··· Supplied data ···
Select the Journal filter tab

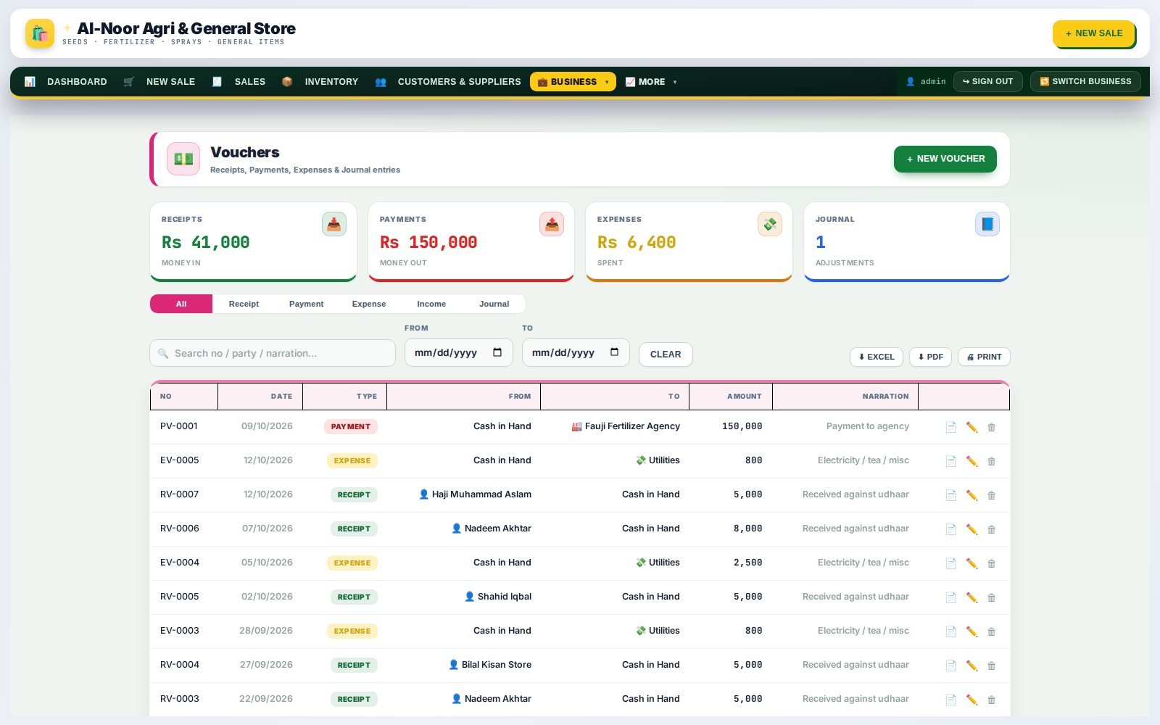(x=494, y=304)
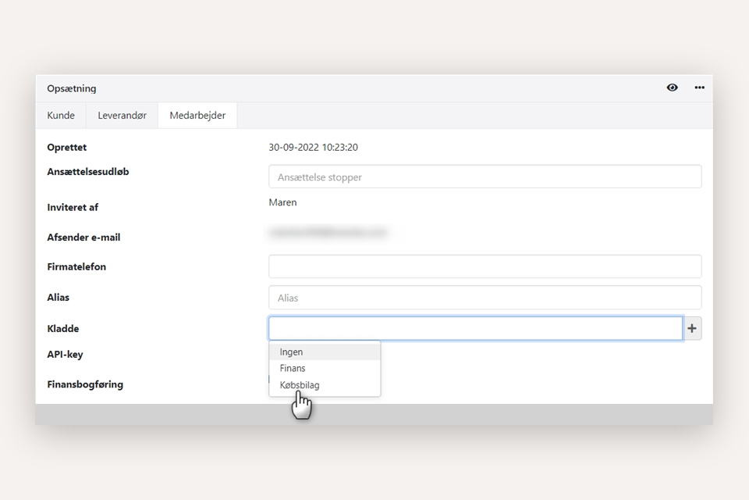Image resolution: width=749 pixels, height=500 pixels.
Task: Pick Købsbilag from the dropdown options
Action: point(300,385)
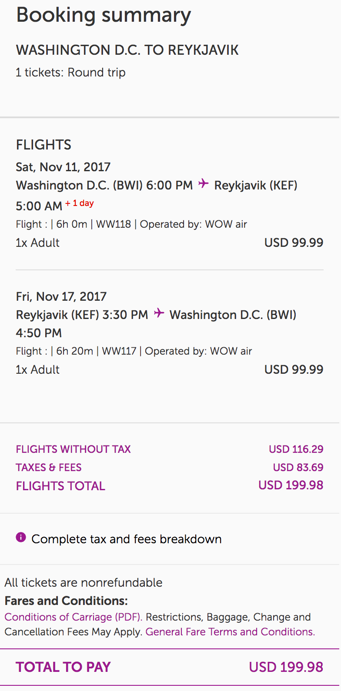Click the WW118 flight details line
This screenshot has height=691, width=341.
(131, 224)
···
··· Supplied data ···
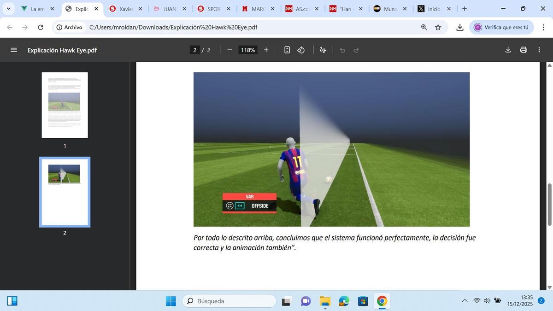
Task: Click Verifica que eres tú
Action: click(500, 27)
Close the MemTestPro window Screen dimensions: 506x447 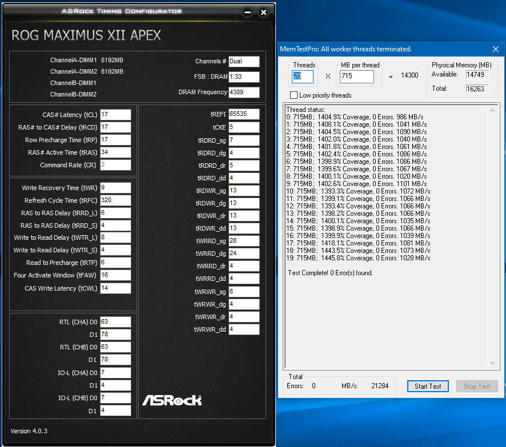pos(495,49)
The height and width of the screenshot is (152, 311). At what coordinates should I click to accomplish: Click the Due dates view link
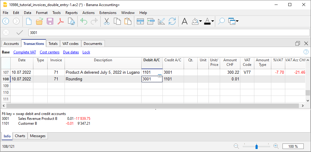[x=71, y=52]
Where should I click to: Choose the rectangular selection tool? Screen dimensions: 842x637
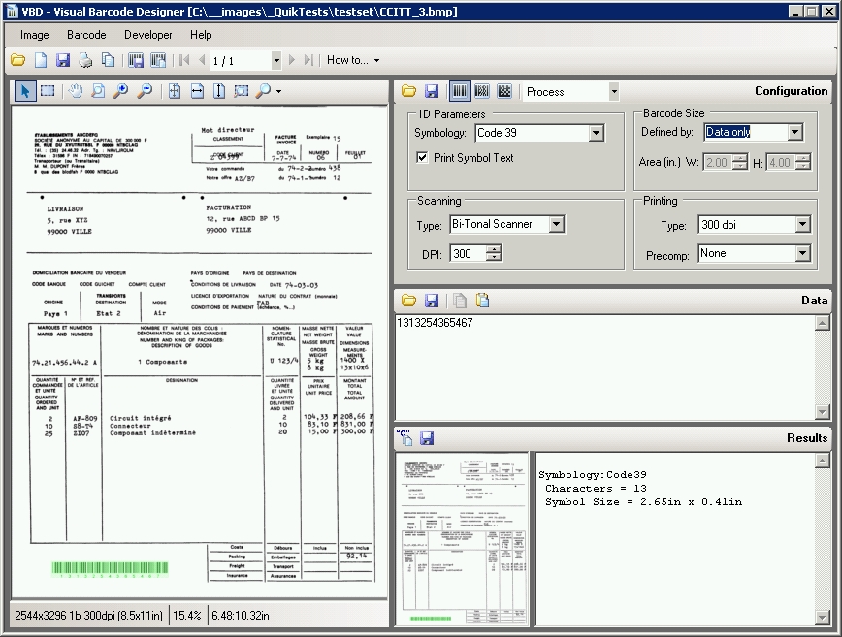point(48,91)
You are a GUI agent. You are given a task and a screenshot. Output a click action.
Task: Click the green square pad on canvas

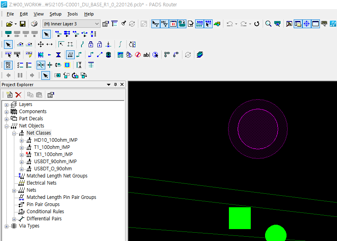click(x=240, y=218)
···
• [Exercise objective]: What you return must match the lines above from the one with "The height and" through the one with "You are a GUI" exactly, with both ends included and the pictures excluded.

• [Reply]:
The height and width of the screenshot is (152, 311). At what coordinates should I click to accomplish: Click the Due dates view link
[x=71, y=52]
Where should I click to: Choose the rectangular selection tool? Screen dimensions: 842x637
point(48,91)
You are a GUI agent. You are given a task and a screenshot. Output a click action.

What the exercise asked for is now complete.